In 1830, there only a few experimental railroads in this country. By 1870, the railroad had become the essential means of transportation. A community without railroad access would wither. One at the junction of two or more lines competing lines could get lower rates than a town dependent on a monopoly. A business that could negotiate favorable treatment from the railroads could crush its competitors, as Rockefeller’s Standard Oil did. The result was regulation, first at the state level, and then in the federal Interstate Commerce Act of 1887. The principles of regulation were to require the railroad to serve all comers, to cap rates at a reasonable return, to require that they be uniform per mile, and to require that they apply equally to all similarly situated shippers. The courts concluded that this government interference with the railroad owners’ power complied with substantive due process on the theory that rail transportation was essential and that railroads were therefore “common carriers” whose business was “affected with a public interest.” The same regulatory model was later applied to the telephone network.
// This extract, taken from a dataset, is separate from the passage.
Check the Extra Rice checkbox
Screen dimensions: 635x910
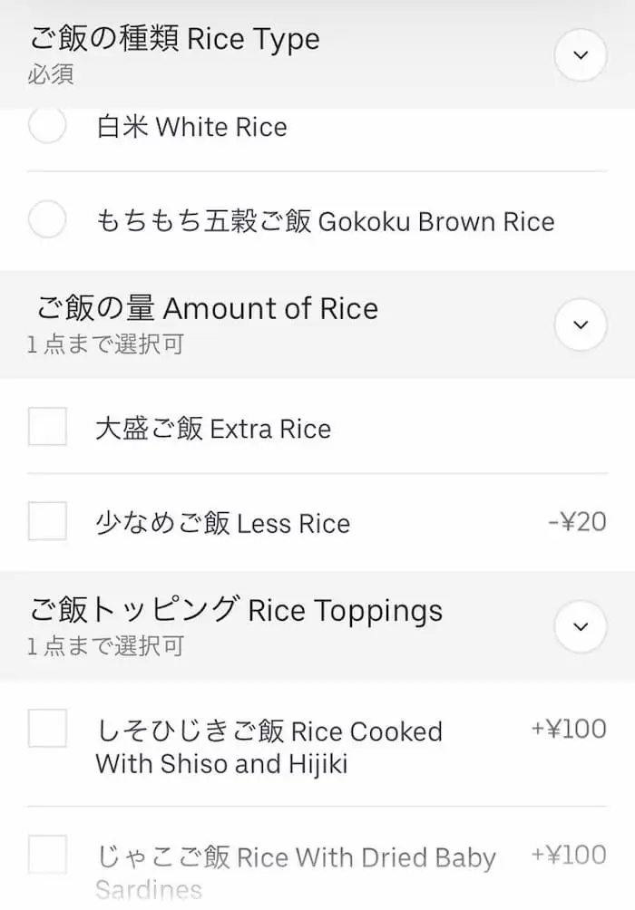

It is now being suggested for social media.

Back in the 20th Century, reporter A.J. Liebling pointed out that “freedom of the press is freedom for a man who owns a press.” The internet was supposed to have changed all that, allowing anyone to be his or her own publisher without an intermediary, and enabling both a hundred flowers and a thousand noxious weeds to bloom unchecked. We editorialized to that effect last year. It turns out that we were wrong.